Exercise requirements: Count how many lines in the rows below contain the string "width". Give only the number.

Stored data:
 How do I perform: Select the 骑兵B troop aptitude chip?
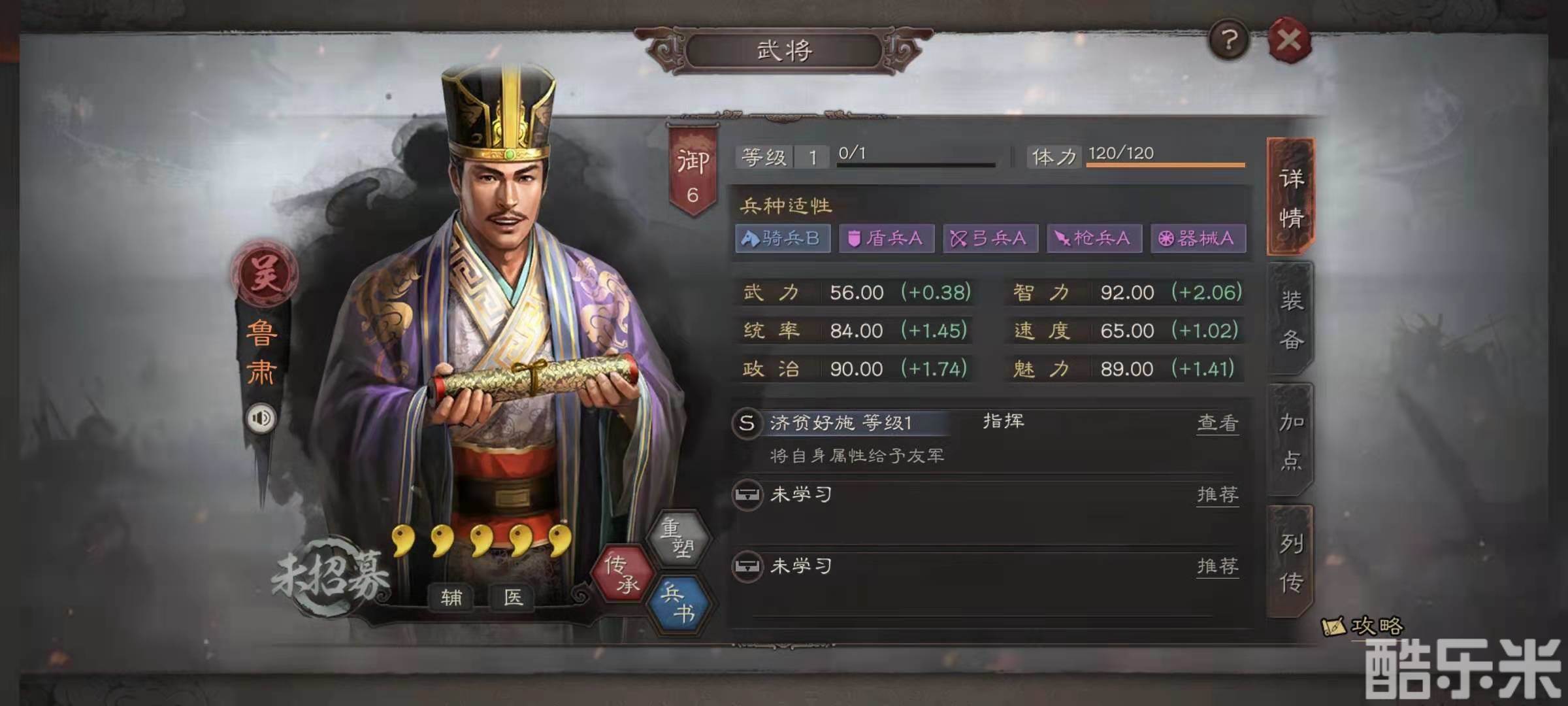click(783, 239)
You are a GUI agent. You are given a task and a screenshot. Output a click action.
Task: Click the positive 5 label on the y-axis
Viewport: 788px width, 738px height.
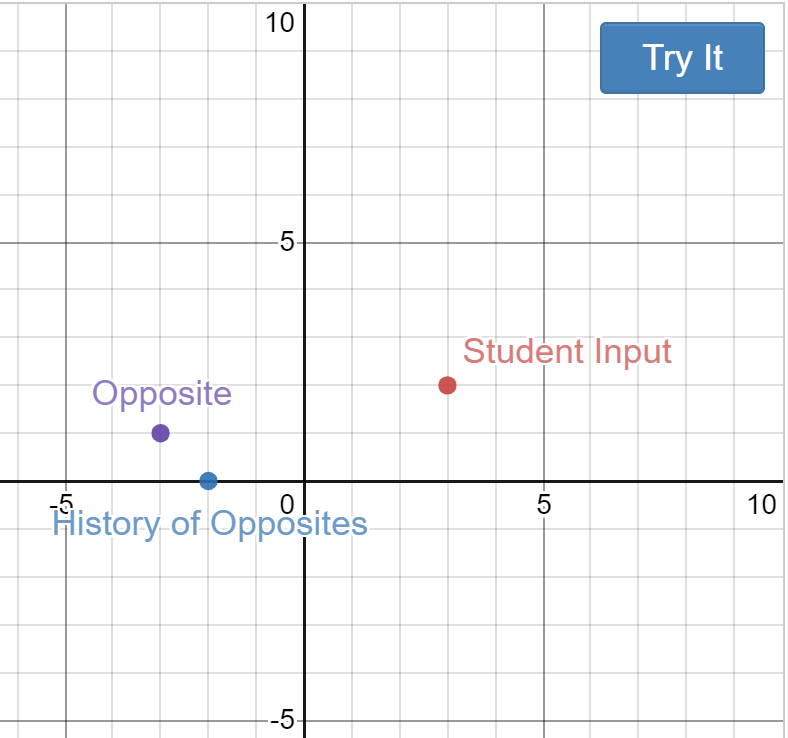pyautogui.click(x=286, y=242)
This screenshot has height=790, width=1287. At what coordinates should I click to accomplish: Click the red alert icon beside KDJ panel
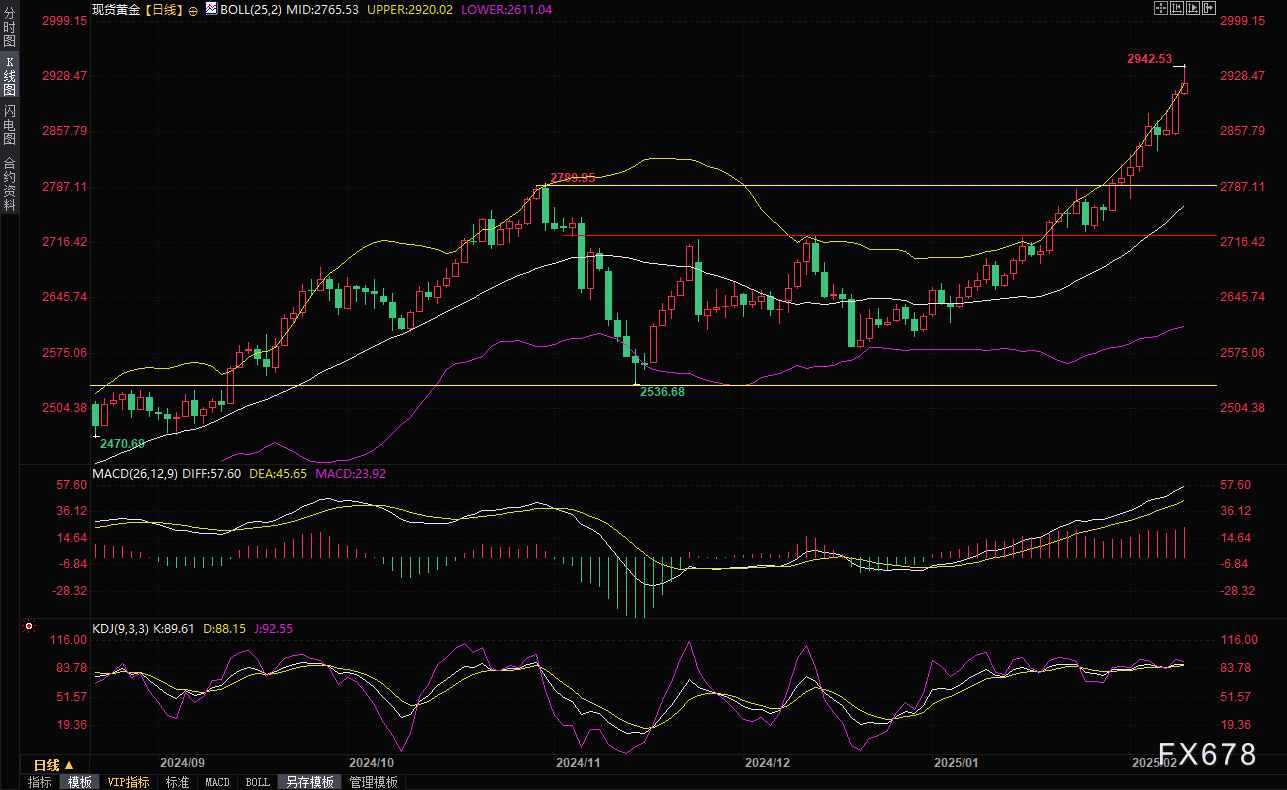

Output of the task: 2